2. Winston (brown), 1849-1872. For over two decades, the town of Winston was centered on the courthouse, both geographically and economically…a cluster of small businesses that fed off the monthly court sessions. The only real industries in the county were in Salem, but their growth was inhibited by the need to haul their products to market by wagon, over poorly maintained, unpaved, thus often muddy roads.

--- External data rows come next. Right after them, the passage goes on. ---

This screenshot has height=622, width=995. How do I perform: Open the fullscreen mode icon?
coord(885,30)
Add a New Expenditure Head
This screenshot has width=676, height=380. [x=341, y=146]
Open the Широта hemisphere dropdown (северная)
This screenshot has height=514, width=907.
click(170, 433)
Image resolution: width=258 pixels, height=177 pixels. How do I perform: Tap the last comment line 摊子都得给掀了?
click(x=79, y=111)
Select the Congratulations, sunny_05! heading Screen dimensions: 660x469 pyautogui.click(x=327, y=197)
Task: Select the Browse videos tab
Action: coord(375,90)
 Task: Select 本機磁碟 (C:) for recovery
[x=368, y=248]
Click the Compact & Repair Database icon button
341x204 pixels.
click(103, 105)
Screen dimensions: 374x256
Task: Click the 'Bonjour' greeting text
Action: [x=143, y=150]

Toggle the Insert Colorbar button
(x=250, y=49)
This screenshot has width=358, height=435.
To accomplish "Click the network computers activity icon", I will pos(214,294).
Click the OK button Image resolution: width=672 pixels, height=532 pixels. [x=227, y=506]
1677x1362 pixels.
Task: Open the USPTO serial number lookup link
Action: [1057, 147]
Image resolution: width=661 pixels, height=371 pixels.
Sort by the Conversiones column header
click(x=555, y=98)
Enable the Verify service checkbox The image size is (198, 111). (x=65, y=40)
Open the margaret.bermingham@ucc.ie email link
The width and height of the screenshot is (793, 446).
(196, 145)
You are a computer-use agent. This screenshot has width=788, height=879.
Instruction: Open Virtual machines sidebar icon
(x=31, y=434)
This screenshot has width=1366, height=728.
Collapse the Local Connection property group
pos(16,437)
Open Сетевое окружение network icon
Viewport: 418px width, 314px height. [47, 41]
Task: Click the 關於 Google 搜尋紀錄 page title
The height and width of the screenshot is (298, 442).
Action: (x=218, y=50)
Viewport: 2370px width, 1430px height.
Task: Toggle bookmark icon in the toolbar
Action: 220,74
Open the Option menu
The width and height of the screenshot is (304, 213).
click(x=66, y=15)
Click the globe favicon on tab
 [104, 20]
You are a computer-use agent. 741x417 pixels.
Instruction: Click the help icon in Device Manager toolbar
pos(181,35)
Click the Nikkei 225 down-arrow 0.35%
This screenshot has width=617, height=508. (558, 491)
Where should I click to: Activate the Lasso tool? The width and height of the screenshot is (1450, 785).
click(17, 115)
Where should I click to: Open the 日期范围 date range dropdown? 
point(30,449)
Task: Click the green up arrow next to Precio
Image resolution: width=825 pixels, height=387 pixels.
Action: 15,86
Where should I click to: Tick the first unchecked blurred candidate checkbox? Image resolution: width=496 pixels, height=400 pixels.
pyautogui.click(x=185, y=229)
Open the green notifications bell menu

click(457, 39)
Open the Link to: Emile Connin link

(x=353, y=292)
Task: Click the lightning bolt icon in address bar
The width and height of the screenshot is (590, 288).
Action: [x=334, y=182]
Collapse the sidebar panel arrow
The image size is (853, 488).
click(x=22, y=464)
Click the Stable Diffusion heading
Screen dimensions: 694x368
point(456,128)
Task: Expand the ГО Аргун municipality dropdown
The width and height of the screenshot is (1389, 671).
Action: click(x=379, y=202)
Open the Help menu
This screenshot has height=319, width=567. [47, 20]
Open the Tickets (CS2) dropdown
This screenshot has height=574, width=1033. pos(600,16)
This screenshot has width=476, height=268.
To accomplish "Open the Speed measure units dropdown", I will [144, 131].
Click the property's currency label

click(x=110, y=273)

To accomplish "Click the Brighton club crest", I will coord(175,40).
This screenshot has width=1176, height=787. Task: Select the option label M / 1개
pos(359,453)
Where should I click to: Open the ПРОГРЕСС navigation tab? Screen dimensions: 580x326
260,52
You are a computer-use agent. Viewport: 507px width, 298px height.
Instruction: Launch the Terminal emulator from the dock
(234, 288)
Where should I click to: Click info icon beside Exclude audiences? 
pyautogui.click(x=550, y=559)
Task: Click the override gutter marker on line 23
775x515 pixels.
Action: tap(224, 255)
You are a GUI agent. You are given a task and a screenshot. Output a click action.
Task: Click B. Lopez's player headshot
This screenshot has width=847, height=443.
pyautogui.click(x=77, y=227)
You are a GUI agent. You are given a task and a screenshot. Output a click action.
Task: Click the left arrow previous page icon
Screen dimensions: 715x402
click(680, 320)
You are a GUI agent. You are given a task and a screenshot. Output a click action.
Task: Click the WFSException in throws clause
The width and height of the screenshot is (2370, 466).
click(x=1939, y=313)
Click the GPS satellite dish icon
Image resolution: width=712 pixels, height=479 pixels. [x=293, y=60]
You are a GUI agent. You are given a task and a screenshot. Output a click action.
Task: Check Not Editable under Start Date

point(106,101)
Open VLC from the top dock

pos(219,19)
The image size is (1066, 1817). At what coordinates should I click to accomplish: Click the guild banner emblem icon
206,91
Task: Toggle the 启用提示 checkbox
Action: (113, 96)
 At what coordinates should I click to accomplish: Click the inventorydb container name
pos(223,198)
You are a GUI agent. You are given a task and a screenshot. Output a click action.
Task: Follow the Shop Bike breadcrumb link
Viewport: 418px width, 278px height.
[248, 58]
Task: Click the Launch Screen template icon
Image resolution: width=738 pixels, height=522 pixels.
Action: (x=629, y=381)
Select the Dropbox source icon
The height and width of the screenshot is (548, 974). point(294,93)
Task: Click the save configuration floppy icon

3. Winston (tan), 1873-1940s. In the 1870 US Census, Winston had a population just shy of 500, while Salem was in the 600s*. But in February, 1873, the first train from Salem Junction in Greensboro passed over the Salem Creek trestle and stopped between First and Second Streets in Winston and things changed forever. Within a few years, there were over forty tobacco factories and sales warehouses clustered near the railway terminus.
By 1880, the population had hit 4,000, by 1890, 11,000, almost all of the increase in Winston. The residents of Winston and Salem had not been much on slaveowning, so the black population of the two towns had been low. But R.J. Reynolds, particularly, preferred hiring black workers, who poured into the city from as far away as the cotton fields of South Carolina.
They needed somewhere to live. Before the railroad, the land east of the new tracks had been an area of woods and small farms. The first black neighborhood in Winston became known as Brown’s Row, clustered east of the terminal and thus, near the factories. It quickly spread northward along the tracks into what would become known as Long Branch, an energetic community searching for its future, which is the heart of this story.
* Keep in mind that families were much larger in the 19th century, so most of those folks were children.